Monday, November 16, 2009

Green Cities Part 2

Just a brief continuation of yesterday's entry. One point I was trying to make is that a city should not give itself over entirely to cars and the kind of lifestyle they encourage: individuals and families as isolated, self-absorbed units, people rushing here and there to make money or to spend it. A city should open itself to the twenty-year-old wanderer, the defenseless and curious young child, the old men playing chess on a park bench. In other words, city planners have to create spaces for sloth, for idleness. For dreaming. For wandering.

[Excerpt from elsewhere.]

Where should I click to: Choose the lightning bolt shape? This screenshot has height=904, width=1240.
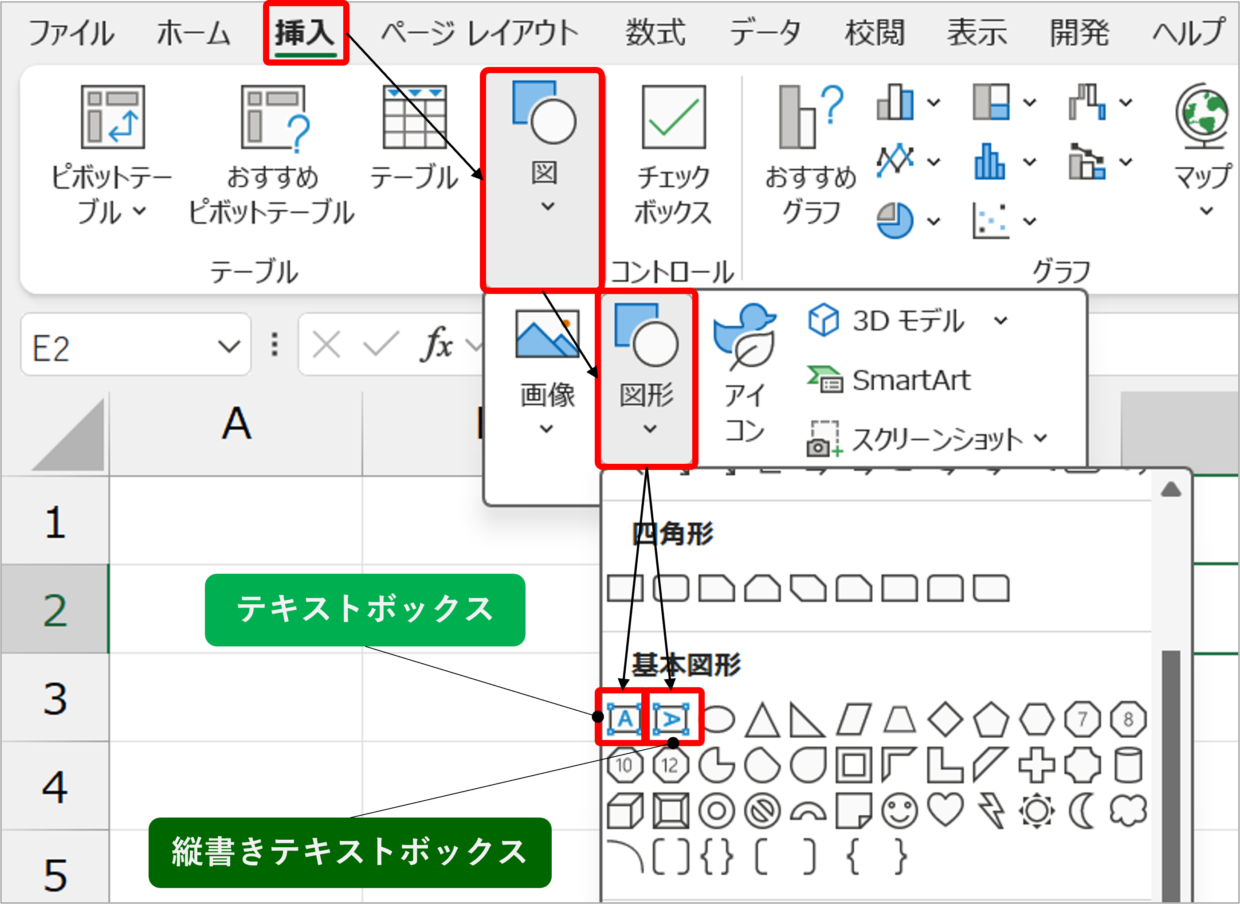pos(990,811)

Paris, France cannot be held up as a model green city by any means; and yet...Bertrand Delanoë, the current mayor, seems to understand the importance of incorporating idleness into the city plan. He created Paris Plage, a summertime beach installed right on the banks of the Seine with temporary sand; he designated bus-only lanes on the more popular thoroughfares; and now Paris has Velo Libre, or "Vel Lib" for short--a fleet of perhaps several hundred bicycles available free of charge at various street corners throughout the city. Paris has always been an ideal city for people who like to wander and daydream in slow-motion, given its plethora of parks, gardens, benches and stairways, plazas, passages and lazy-afternoon cafes. But now it's an even better city for the bicyclist, the bus-taker and the Sunday sunbather.

Whenever a city's ecological proficiency is evaluated, people often forget to ask, "Are we having fun yet?" Delanoe seems to understand this. I'm not sure San Francisco's own city planners always remember how to incorporate fun into their projects.